食事療法を厳守しても糖尿病が再発した
私は長年、寄生虫や免疫(病気に抵抗する働き)の研究を続けています。その研究で、28歳からは毎年、インドネシアへ医療調査に出掛けています。
今から十数年前、重度の糖尿病を患ったのもインドネシアでした。真夏のインドネシアで、水分補給のために飲んでいたスポーツドリンクで、いわゆるペットボトル症候群(急性の糖尿病)になってしまったのです。

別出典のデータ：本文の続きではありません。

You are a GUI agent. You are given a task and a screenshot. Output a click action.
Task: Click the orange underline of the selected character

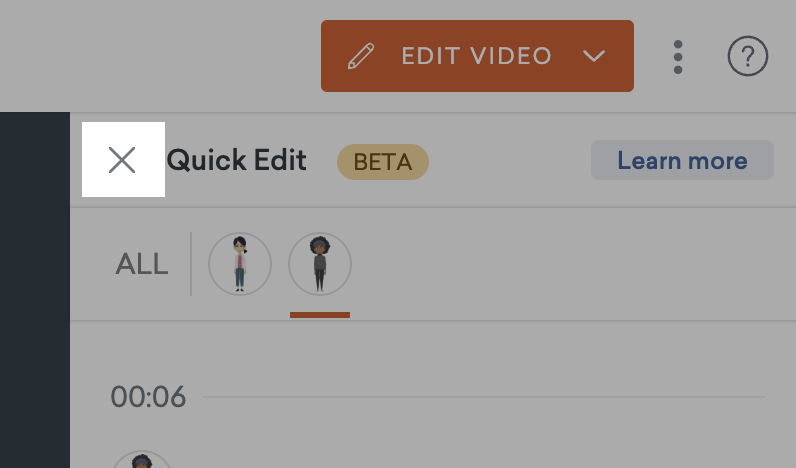click(x=320, y=315)
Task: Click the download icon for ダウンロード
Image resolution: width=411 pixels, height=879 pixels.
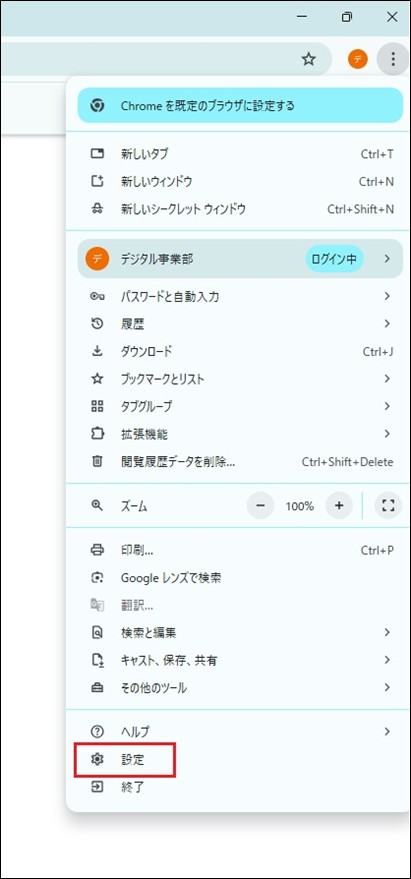Action: pyautogui.click(x=97, y=351)
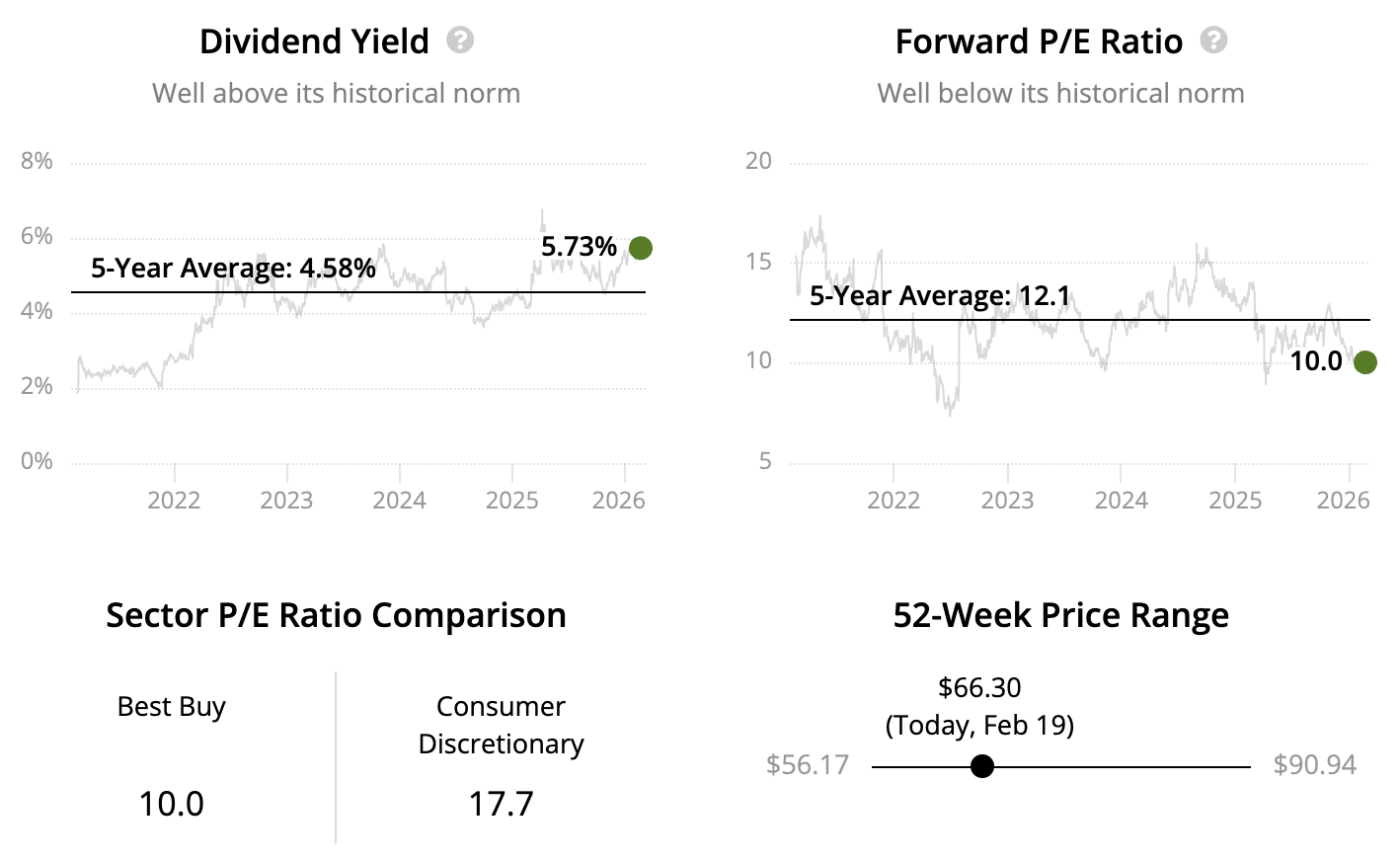The image size is (1400, 861).
Task: Click the Forward P/E Ratio heading
Action: (1039, 41)
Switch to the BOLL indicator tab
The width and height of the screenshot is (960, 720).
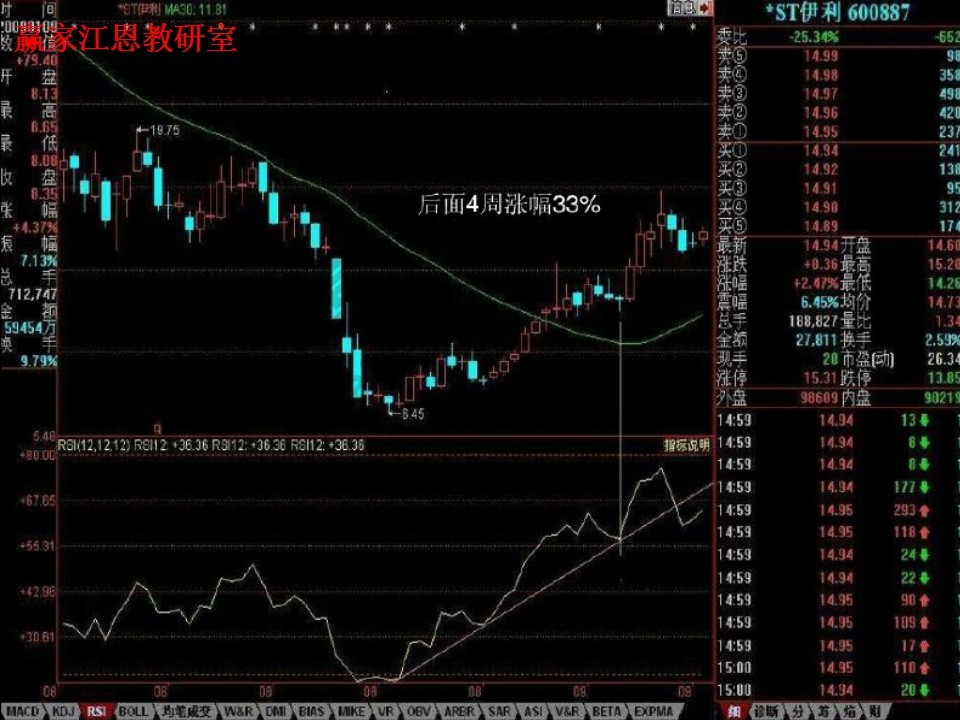pyautogui.click(x=132, y=711)
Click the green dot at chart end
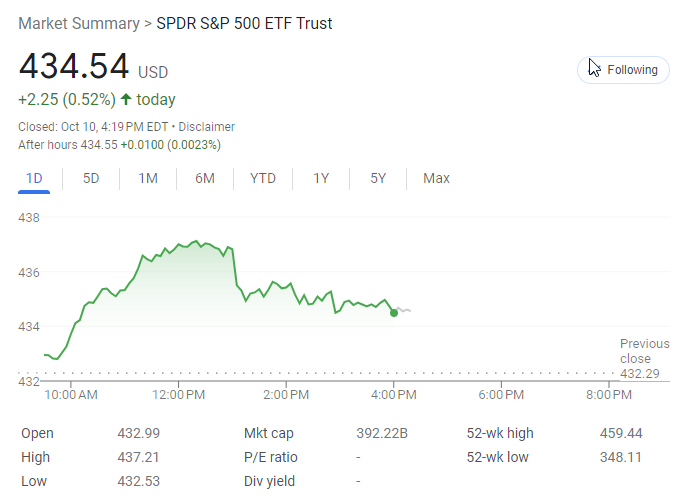The width and height of the screenshot is (683, 501). pos(394,313)
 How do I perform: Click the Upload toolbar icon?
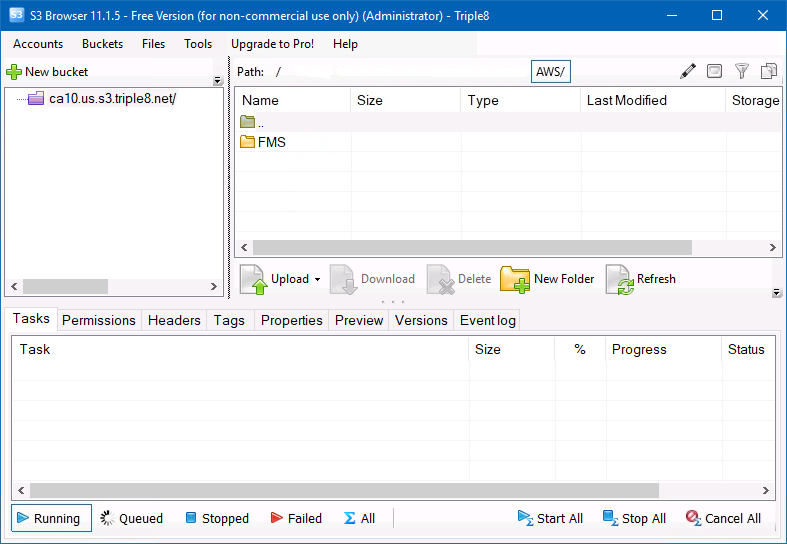tap(254, 280)
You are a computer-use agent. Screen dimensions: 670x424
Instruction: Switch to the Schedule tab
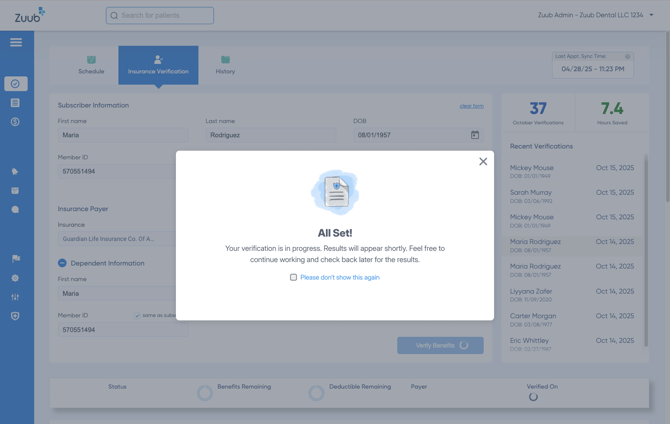[91, 65]
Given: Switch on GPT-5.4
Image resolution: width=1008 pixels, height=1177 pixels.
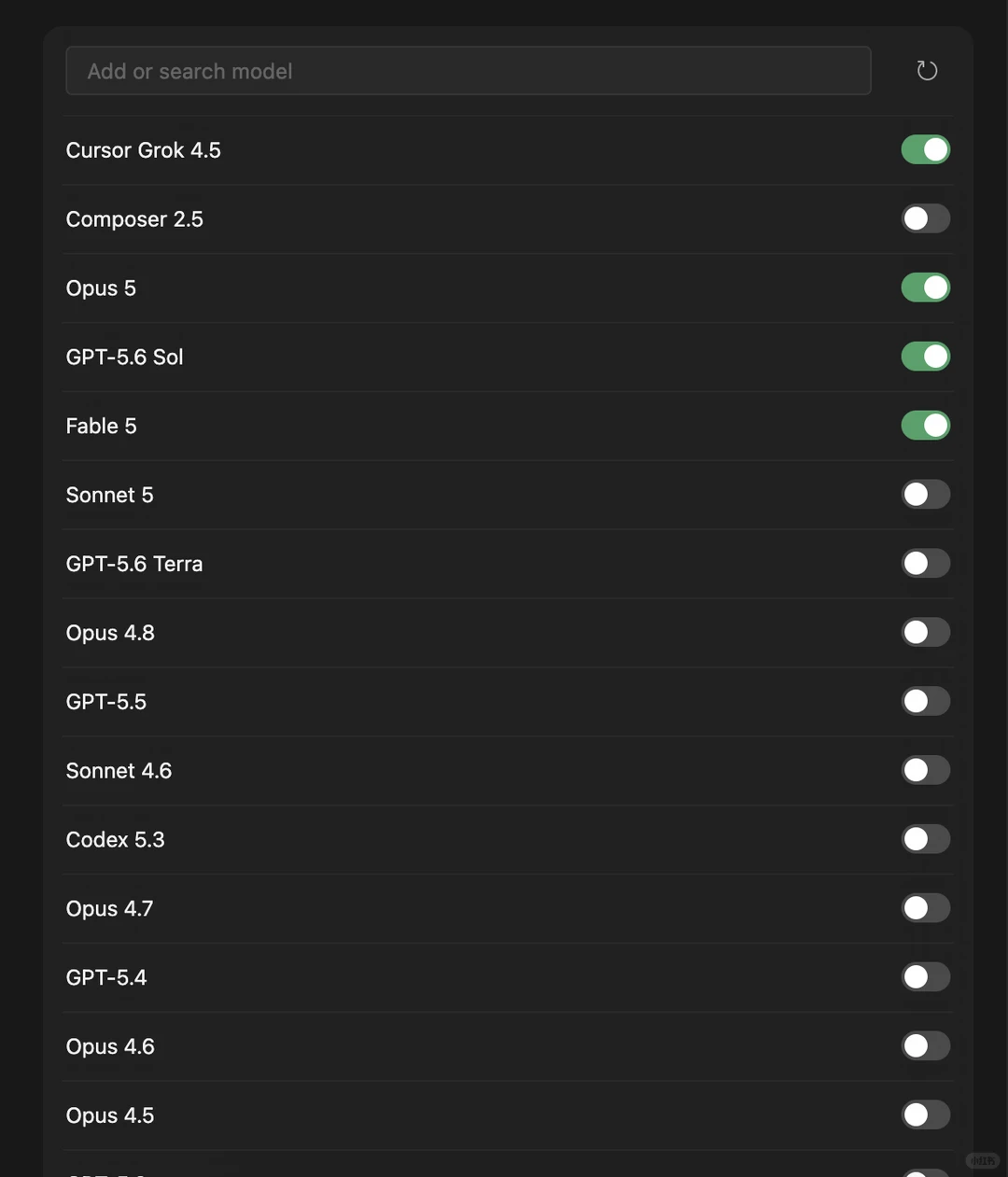Looking at the screenshot, I should pos(926,977).
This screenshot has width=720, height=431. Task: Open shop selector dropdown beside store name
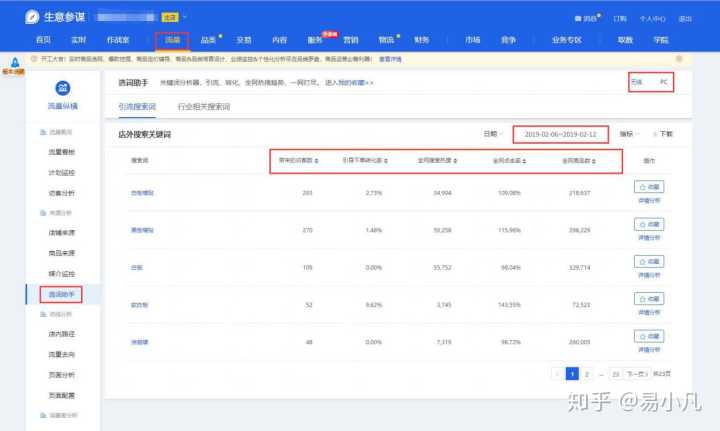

帰国後、私は糖尿病専門医による徹底的な食事療法を始めました。日本糖尿病学会も推奨する、高糖質低カロリー食です。この食事療法とインスリン療法によって、血糖値はどうにか落ち着きました。
ところがその10年後、糖尿病が再発してしまったのです。このときの空腹時血糖値は450㎎/㎗でした(正常値は110㎎/㎗未満)。
糖尿病が再発するまでの間、私は高糖質低カロリー食を厳守していました。ステーキなどの脂質は抑え、摂取カロリーの約6割は、白米やめん類などの糖質で当てていたのです。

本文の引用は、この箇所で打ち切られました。